Front Commander General Pavlov and his Front Staff were recalled to Moscow and accused of intentional disorganization of defence and retreat without battle. They were soon executed by the NKVD for cowardice and "failure to perform their duties" and their families were repressed. They were pardoned in 1956.

An exception was Pavlov's operations officer, General Ivan Boldin, who had been cut off by the German advance at a forward headquarters in the first days of the invasion but then fought his way back to Soviet lines with over 1,000 other soldiers a month and a half later.

===Casualties===
From 22 June to 9 July, the Soviet forces in Belarus, according to Soviet official data, lost 417,729 men, including 341,012 killed or missing and 76,717 wounded or sick. Soviet equipment losses totaled 1,177–1,669 aircraft, 4,799 tanks and 9,427 guns and mortars.

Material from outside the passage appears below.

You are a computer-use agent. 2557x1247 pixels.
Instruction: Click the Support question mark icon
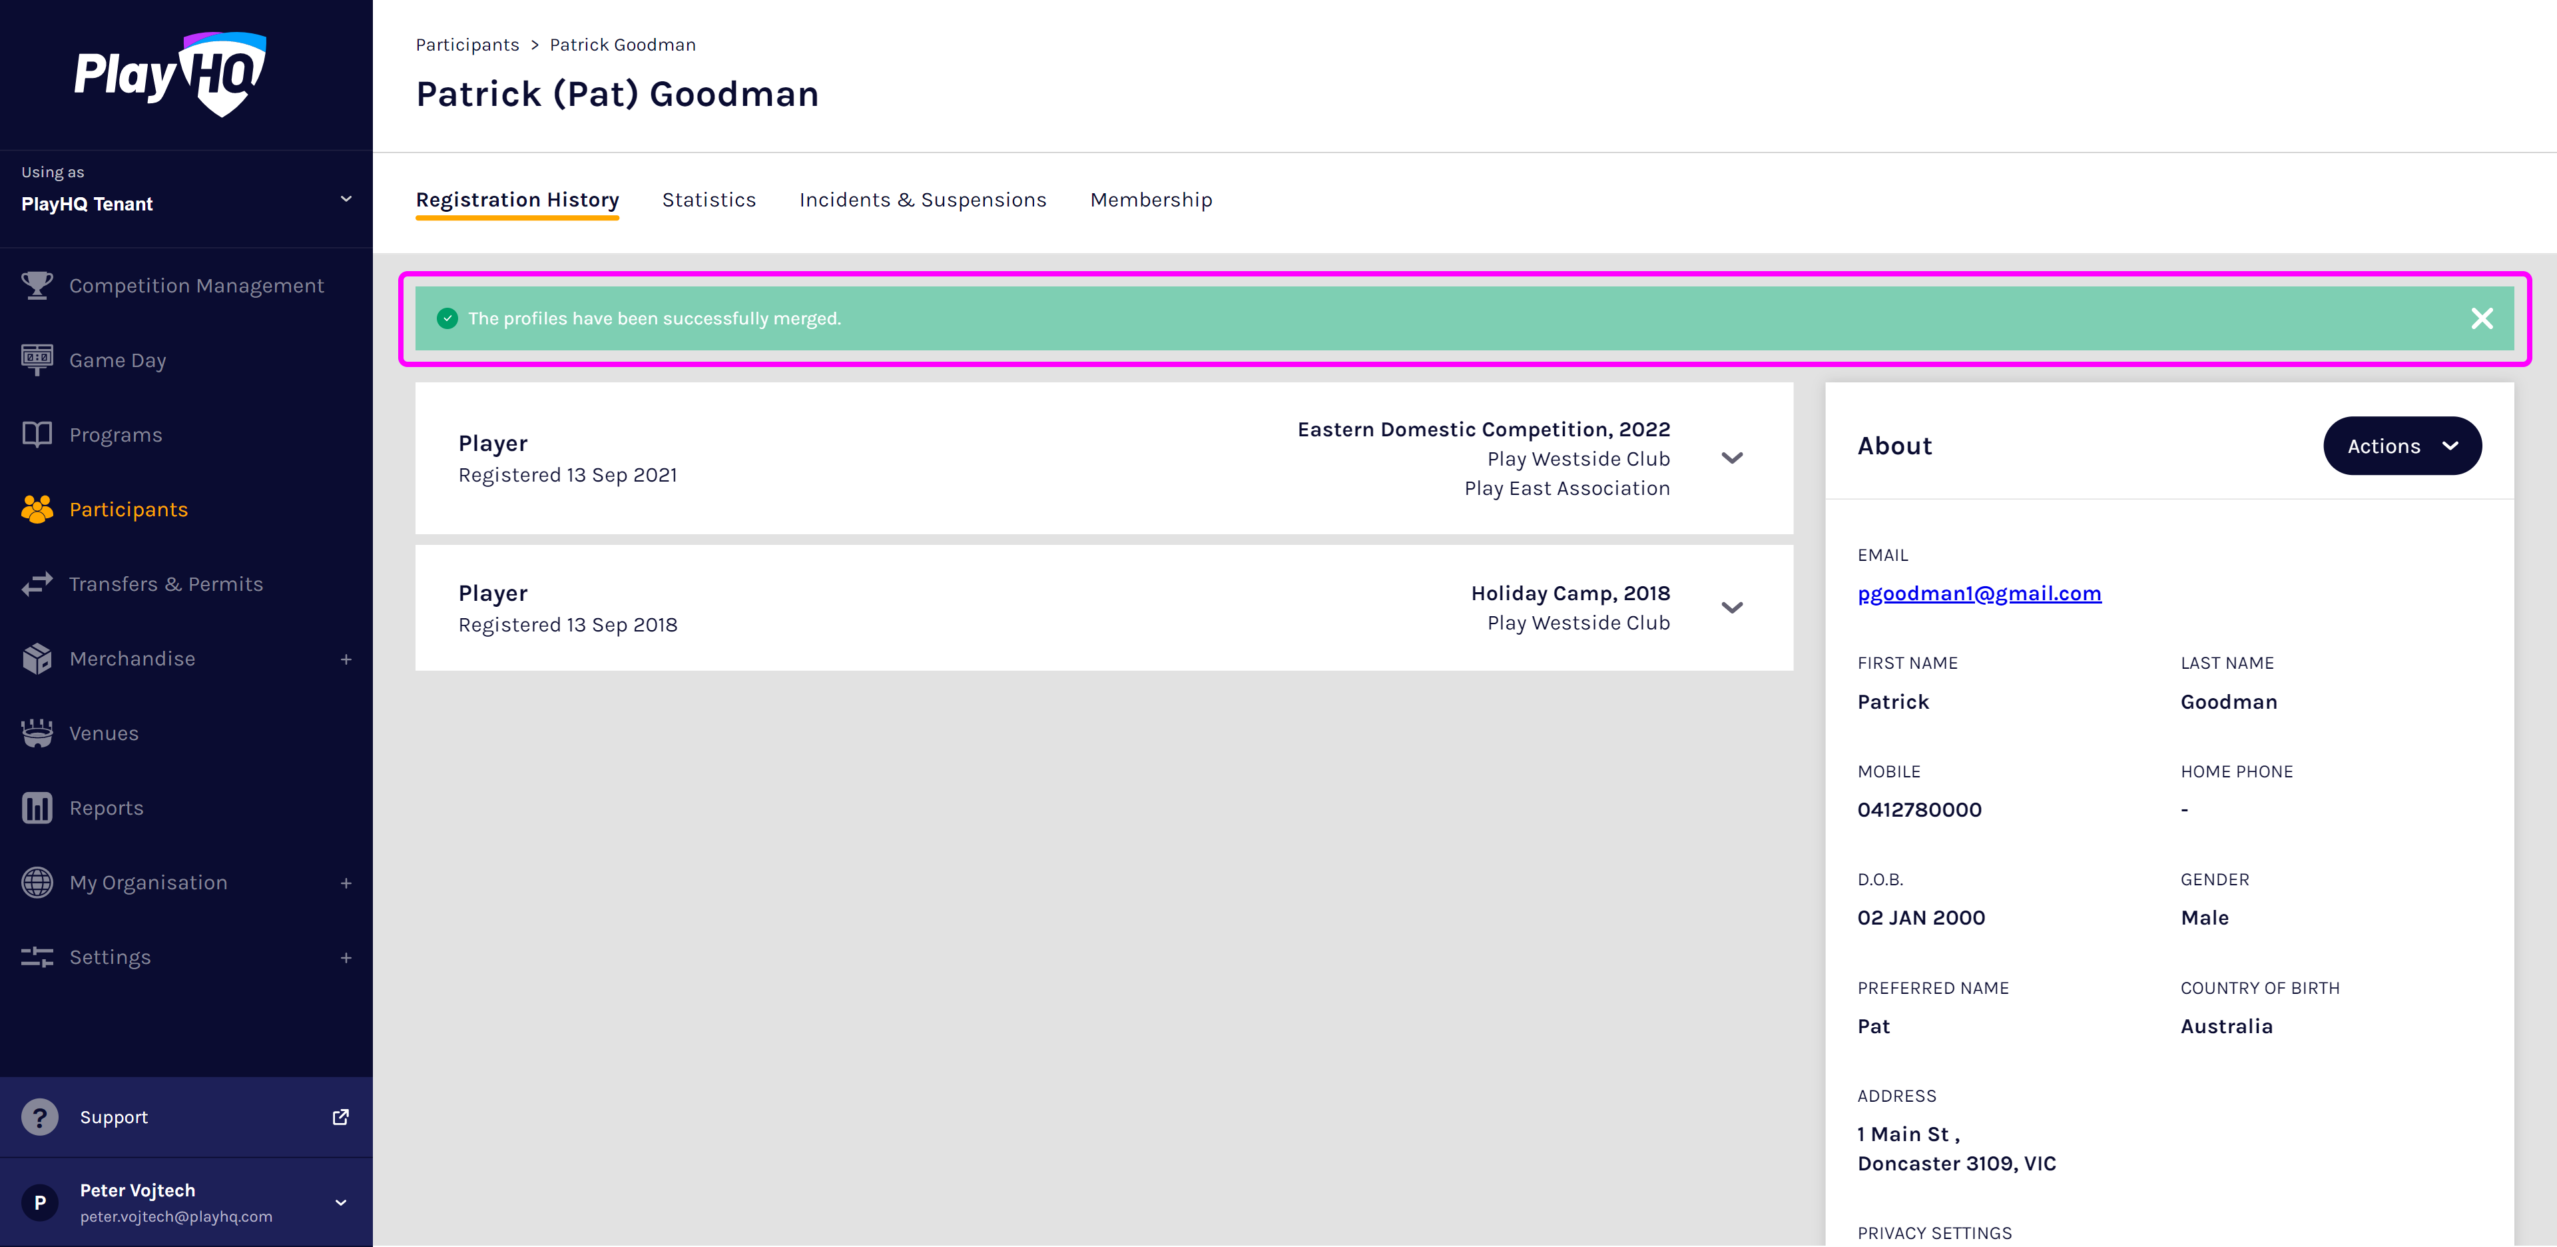(39, 1116)
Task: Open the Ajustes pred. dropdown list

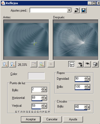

As for the Germans, from 22 June to 4 July, the 2nd Panzer Group lost 7,089 men and its 18th Panzer Division had 16 tanks destroyed by 6 July. The Panzer Group had only 6,320 replacements to cover the losses, but that deficit imposed only a minimal burden on its combat capabilities. The 3rd Panzer Group had casualties of 1,769 men by 2 July and had 85 tanks destroyed by 4 July. Its replacements totaled 4,730, more than enough to restore its losses. Five of the infantry divisions in the German Fourth and Ninth Armies lost 3,299 men.